Approaches to cybersecurity vary widely across banking, depending on such factors as the size of the institution, its tech stack, and in-house capabilities. Meanwhile, no more than one-third of financial services executives consider their institutions to be “extremely” or “very effective” in any aspect of risk data strategy and infrastructure, advisory firm Deloitte’s recent Global Risk Management Survey found.
Hakan Nordfjell, head of digital banking at Netherlands-based security firm Gemalto, told Bank Innovation the key to security is layers of defense and access to a wide range of options. But the cost can be a barrier.
“Having quite a wide portfolio is crucial to be relevant in this space,” he said. “We have numerous competitors, but they are usually a point solution, so they are an expert in a part of authentication, or in onboarding, or on the fraud backend. But the banks need much more than that.”
Nordfjell said it’s no small task when large banks want to build their own solution.
“You might need to take on seven different types of companies and then you need to make all the glue yourself,” he said. “It’s not that they cannot do it. It’s just that it’s not where they want to spend their money. They want to spend their money on business applications, not to make the glue for integrating many, many small players.”
He said Gemalto is able to do the gluing for banks and provide an array of pre-integrated solutions.
Of the 300-400 employees in Gemalto’s digital banking unit 300-400, Nordfjell said there are close to 200 in research in development, in order to stay ahead of the curve on technologies that can be used to protect, and attack, clients.
“This industry is evolving very quickly and you really need to put your efforts to stay ahead.,” he said. “We know that fraudsters are always using the latest technology and they are also very smart guys. To keep up with them, we need to invest quite a lot.”
Software provider NICE Actimize launched an in-house financial crime consultancy, eCAP, in January, in order to help clients sort through new technologies and build roadmaps for operational compliance and cybercrime prevention.
Chad Hetherington, Global VP, Professional Services, NICE Actimize, recently told Bank Innovation that banks are looking to “future-proof” their financial crime investments. He said with data siloed throughout their organizations, banks often want technology that will reduce their spending around managing data.
“Financial crime and compliance costs within the FIs have been skyrocketing over many years and they’ve reached the breaking point,” he said. “Instead of spending on bodies and people higher up, now they’re spending on technology in order to be able to drive down all the operational costs they’ve had with regards to hiring people.”
Hetherington said when it comes to artificial intelligence and machine learning, banks can go out and try to hire data scientists, but it’s hard to find people who understand that technology and also understand banking.

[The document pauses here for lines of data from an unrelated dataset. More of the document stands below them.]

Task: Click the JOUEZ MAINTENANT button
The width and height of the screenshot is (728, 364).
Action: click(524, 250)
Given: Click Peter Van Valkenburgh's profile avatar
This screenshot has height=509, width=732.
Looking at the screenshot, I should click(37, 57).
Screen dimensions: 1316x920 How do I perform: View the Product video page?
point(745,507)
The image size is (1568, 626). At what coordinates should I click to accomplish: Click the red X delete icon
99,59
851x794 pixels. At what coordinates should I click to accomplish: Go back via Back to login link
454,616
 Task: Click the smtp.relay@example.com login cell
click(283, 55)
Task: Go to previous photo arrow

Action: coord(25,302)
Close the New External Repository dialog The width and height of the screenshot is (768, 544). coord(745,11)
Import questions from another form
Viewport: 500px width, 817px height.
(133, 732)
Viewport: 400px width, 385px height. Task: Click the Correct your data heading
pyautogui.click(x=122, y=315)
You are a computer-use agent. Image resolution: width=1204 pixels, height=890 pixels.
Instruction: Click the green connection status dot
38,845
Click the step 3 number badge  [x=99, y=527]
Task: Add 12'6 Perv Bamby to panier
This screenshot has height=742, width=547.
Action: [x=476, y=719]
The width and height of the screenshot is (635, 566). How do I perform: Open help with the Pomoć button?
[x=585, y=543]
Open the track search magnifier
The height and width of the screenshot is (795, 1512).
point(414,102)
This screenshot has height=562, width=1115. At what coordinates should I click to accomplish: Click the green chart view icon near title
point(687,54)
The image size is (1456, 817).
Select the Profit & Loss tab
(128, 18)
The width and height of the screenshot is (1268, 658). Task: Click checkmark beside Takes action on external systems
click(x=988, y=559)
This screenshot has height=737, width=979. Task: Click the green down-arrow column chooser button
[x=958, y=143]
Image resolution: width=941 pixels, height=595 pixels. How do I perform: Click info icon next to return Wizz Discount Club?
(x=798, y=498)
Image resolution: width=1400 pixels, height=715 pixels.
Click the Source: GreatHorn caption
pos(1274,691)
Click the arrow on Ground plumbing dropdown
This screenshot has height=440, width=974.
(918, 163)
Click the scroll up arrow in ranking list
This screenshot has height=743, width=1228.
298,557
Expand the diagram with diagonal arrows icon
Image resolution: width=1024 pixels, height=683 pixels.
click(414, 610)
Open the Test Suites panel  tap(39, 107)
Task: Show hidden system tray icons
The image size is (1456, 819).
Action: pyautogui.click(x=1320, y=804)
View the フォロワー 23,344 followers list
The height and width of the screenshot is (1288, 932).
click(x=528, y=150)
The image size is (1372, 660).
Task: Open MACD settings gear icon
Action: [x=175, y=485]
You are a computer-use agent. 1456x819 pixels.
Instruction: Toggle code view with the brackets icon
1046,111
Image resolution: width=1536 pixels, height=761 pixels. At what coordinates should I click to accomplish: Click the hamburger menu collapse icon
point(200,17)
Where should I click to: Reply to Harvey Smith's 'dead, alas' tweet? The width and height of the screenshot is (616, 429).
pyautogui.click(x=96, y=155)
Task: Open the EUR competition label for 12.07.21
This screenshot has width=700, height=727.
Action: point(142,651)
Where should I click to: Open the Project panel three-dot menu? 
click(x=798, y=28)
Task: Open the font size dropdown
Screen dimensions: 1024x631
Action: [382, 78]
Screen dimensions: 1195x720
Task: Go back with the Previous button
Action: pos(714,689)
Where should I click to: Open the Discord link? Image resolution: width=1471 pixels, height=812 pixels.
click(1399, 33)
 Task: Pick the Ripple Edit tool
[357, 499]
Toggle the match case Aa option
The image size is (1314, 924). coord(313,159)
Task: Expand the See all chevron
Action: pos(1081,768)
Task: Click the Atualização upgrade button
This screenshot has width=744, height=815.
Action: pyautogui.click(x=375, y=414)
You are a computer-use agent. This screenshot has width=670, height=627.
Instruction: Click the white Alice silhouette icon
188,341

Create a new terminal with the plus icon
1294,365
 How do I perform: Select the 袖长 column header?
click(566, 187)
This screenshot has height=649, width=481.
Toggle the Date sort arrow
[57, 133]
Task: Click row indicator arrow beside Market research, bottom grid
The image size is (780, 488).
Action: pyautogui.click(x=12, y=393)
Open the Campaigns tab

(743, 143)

“It’s not enough just to have great technology,” he said “We’ve seen situations where some of our customers and prospects hired data scientists who were experts in the technology, but they weren’t getting the results they expected, whether they were trying to reduce false positives or trying to get a high detection rate.”
Hetherington said new payment platforms; payment rails and other entry points have presented additional challenges for banks, as they are often attacked as soon as they go online.
“They’re hit really big, really fast, and the FIs struggle with that,” he said. “We see it as a recurring event and, so, one of the ways we help advice and guide our customers is just learning from what others have done, and being sure they’re not making the same mistakes. It seems very basic but at the same time, history seems to repeat itself.